- **Given instruction**: Render the lines below as a numbered list, skipping any blank lines.

Records for locating displayed items
[start]
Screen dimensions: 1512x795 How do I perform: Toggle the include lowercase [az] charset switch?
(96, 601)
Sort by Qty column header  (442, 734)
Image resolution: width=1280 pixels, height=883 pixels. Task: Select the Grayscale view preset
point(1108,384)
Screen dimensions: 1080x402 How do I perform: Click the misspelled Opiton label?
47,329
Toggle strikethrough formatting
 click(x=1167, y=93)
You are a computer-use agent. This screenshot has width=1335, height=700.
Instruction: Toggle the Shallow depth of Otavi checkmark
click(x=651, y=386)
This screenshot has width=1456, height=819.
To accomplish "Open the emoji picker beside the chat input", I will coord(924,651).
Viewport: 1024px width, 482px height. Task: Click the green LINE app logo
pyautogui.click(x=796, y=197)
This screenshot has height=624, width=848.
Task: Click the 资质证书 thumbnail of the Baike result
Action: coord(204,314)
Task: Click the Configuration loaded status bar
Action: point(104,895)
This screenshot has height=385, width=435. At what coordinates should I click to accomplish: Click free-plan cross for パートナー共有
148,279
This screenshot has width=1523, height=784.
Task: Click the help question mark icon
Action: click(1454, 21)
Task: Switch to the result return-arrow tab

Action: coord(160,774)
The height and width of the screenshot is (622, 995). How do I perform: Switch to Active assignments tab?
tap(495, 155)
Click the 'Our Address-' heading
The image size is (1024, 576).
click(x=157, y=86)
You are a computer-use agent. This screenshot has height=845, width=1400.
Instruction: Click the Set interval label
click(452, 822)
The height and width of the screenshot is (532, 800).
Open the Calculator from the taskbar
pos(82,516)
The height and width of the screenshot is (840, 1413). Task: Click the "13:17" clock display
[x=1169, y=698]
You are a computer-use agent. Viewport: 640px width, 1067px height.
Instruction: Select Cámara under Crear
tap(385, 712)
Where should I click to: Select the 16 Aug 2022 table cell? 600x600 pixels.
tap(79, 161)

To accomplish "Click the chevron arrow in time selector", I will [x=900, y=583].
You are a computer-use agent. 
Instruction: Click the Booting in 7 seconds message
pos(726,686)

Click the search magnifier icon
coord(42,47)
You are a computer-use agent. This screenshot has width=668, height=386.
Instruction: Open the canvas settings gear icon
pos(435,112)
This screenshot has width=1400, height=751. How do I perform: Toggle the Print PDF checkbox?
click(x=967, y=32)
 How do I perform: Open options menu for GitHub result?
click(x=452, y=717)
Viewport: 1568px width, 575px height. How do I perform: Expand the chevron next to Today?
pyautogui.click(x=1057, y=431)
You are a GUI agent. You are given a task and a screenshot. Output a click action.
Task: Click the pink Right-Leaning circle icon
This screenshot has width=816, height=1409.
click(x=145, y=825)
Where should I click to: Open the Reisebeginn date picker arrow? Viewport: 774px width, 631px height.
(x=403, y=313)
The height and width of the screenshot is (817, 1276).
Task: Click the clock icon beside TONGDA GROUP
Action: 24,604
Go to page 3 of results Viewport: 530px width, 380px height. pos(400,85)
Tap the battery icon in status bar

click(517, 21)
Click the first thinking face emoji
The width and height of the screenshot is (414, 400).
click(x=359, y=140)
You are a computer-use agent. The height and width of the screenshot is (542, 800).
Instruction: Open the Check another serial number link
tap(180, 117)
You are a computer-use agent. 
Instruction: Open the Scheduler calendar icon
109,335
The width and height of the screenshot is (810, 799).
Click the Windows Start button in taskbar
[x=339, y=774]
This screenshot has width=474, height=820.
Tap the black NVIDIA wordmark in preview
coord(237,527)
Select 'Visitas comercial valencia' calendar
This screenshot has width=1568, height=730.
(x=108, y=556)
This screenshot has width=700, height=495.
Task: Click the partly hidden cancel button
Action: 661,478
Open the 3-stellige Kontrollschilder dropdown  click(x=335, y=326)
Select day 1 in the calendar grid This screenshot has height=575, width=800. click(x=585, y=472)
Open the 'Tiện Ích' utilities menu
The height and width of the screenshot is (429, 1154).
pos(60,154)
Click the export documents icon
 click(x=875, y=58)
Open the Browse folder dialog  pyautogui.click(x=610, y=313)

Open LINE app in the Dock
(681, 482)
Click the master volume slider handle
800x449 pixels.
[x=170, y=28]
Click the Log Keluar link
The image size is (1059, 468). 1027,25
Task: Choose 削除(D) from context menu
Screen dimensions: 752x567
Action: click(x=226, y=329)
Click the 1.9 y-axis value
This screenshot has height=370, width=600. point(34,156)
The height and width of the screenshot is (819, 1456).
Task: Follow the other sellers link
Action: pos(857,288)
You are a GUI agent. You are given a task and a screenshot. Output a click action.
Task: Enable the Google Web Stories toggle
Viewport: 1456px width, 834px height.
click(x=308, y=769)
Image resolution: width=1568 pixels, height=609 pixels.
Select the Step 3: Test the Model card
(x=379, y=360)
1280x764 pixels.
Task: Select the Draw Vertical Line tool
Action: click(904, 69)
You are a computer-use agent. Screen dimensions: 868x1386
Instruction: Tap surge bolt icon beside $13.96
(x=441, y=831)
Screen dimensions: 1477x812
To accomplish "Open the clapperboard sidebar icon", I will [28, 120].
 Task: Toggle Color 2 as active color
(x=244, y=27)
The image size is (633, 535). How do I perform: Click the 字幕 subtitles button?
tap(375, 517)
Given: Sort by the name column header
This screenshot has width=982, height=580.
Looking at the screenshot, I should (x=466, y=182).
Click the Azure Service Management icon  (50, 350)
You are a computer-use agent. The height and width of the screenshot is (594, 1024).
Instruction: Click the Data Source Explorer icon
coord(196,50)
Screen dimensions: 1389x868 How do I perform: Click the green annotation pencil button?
[end]
- **Task output**:
1. Screen dimensions: 1512x795 How do I perform: Toggle the include lowercase [az] charset switch?
2. (96, 601)
3. Sort by Qty column header  (442, 734)
4. Image resolution: width=1280 pixels, height=883 pixels. Task: Select the Grayscale view preset
5. point(1108,384)
6. Screen dimensions: 1080x402 How do I perform: Click the misspelled Opiton label?
7. 47,329
8. Toggle strikethrough formatting
9.  click(x=1167, y=93)
10. You are a computer-use agent. This screenshot has width=1335, height=700.
11. Instruction: Toggle the Shallow depth of Otavi checkmark
12. click(x=651, y=386)
13. This screenshot has width=1456, height=819.
14. To accomplish "Open the emoji picker beside the chat input", I will coord(924,651).
15. Viewport: 1024px width, 482px height. Task: Click the green LINE app logo
16. pyautogui.click(x=796, y=197)
17. This screenshot has height=624, width=848.
18. Task: Click the 资质证书 thumbnail of the Baike result
19. Action: coord(204,314)
20. Task: Click the Configuration loaded status bar
21. Action: point(104,895)
22. This screenshot has height=385, width=435. At what coordinates should I click to accomplish: Click free-plan cross for パートナー共有
23. 148,279
24. This screenshot has width=1523, height=784.
25. Task: Click the help question mark icon
26. Action: click(1454, 21)
27. Task: Switch to the result return-arrow tab
28. Action: coord(160,774)
29. The height and width of the screenshot is (622, 995). How do I perform: Switch to Active assignments tab?
30. tap(495, 155)
31. Click the 'Our Address-' heading
32. The image size is (1024, 576).
33. click(x=157, y=86)
34. You are a computer-use agent. This screenshot has height=845, width=1400.
35. Instruction: Click the Set interval label
36. click(452, 822)
37. The height and width of the screenshot is (532, 800).
38. Open the Calculator from the taskbar
39. pos(82,516)
40. The height and width of the screenshot is (840, 1413). Task: Click the "13:17" clock display
41. [x=1169, y=698]
42. You are a computer-use agent. Viewport: 640px width, 1067px height.
43. Instruction: Select Cámara under Crear
44. tap(385, 712)
45. Where should I click to: Select the 16 Aug 2022 table cell? 600x600 pixels.
46. tap(79, 161)
47. To accomplish "Click the chevron arrow in time selector", I will [x=900, y=583].
48. You are a computer-use agent. 
49. Instruction: Click the Booting in 7 seconds message
50. pos(726,686)
51. Click the search magnifier icon
52. coord(42,47)
53. You are a computer-use agent. This screenshot has width=668, height=386.
54. Instruction: Open the canvas settings gear icon
55. pos(435,112)
56. This screenshot has width=1400, height=751. How do I perform: Toggle the Print PDF checkbox?
57. click(x=967, y=32)
58.  How do I perform: Open options menu for GitHub result?
59. click(x=452, y=717)
60. Viewport: 1568px width, 575px height. How do I perform: Expand the chevron next to Today?
61. pyautogui.click(x=1057, y=431)
62. You are a GUI agent. You are given a task and a screenshot. Output a click action.
63. Task: Click the pink Right-Leaning circle icon
64. This screenshot has width=816, height=1409.
65. click(x=145, y=825)
66. Where should I click to: Open the Reisebeginn date picker arrow? Viewport: 774px width, 631px height.
67. (x=403, y=313)
68. The height and width of the screenshot is (817, 1276).
69. Task: Click the clock icon beside TONGDA GROUP
70. Action: 24,604
71. Go to page 3 of results Viewport: 530px width, 380px height. pos(400,85)
72. Tap the battery icon in status bar
73. click(517, 21)
74. Click the first thinking face emoji
75. The width and height of the screenshot is (414, 400).
76. click(x=359, y=140)
77. You are a computer-use agent. The height and width of the screenshot is (542, 800).
78. Instruction: Open the Check another serial number link
79. tap(180, 117)
80. You are a computer-use agent. 
81. Instruction: Open the Scheduler calendar icon
82. 109,335
83. The width and height of the screenshot is (810, 799).
84. Click the Windows Start button in taskbar
85. [x=339, y=774]
86. This screenshot has width=474, height=820.
87. Tap the black NVIDIA wordmark in preview
88. coord(237,527)
89. Select 'Visitas comercial valencia' calendar
90. This screenshot has width=1568, height=730.
91. (x=108, y=556)
92. This screenshot has width=700, height=495.
93. Task: Click the partly hidden cancel button
94. Action: 661,478
95. Open the 3-stellige Kontrollschilder dropdown  click(x=335, y=326)
96. Select day 1 in the calendar grid This screenshot has height=575, width=800. click(x=585, y=472)
97. Open the 'Tiện Ích' utilities menu
98. The height and width of the screenshot is (429, 1154).
99. pos(60,154)
100. Click the export documents icon
101.  click(x=875, y=58)
102. Open the Browse folder dialog  pyautogui.click(x=610, y=313)
103. Open LINE app in the Dock
104. (681, 482)
105. Click the master volume slider handle
106. 800x449 pixels.
107. [x=170, y=28]
108. Click the Log Keluar link
109. The image size is (1059, 468). 1027,25
110. Task: Choose 削除(D) from context menu
111. Screen dimensions: 752x567
112. Action: click(x=226, y=329)
113. Click the 1.9 y-axis value
114. This screenshot has height=370, width=600. point(34,156)
115. The height and width of the screenshot is (819, 1456).
116. Task: Follow the other sellers link
117. Action: pos(857,288)
118. You are a GUI agent. You are given a task and a screenshot. Output a click action.
119. Task: Enable the Google Web Stories toggle
120. Viewport: 1456px width, 834px height.
121. click(x=308, y=769)
122. Image resolution: width=1568 pixels, height=609 pixels.
123. Select the Step 3: Test the Model card
124. (x=379, y=360)
125. 1280x764 pixels.
126. Task: Select the Draw Vertical Line tool
127. Action: click(904, 69)
128. You are a computer-use agent. Screen dimensions: 868x1386
129. Instruction: Tap surge bolt icon beside $13.96
130. (x=441, y=831)
131. Screen dimensions: 1477x812
132. To accomplish "Open the clapperboard sidebar icon", I will [28, 120].
133.  Task: Toggle Color 2 as active color
134. (x=244, y=27)
135. The image size is (633, 535). How do I perform: Click the 字幕 subtitles button?
136. tap(375, 517)
137. Given: Sort by the name column header
138. This screenshot has width=982, height=580.
139. Looking at the screenshot, I should (x=466, y=182).
140. Click the Azure Service Management icon  (50, 350)
141. You are a computer-use agent. The height and width of the screenshot is (594, 1024).
142. Instruction: Click the Data Source Explorer icon
143. coord(196,50)
144. Screen dimensions: 1389x868 How do I perform: Click the green annotation pencil button?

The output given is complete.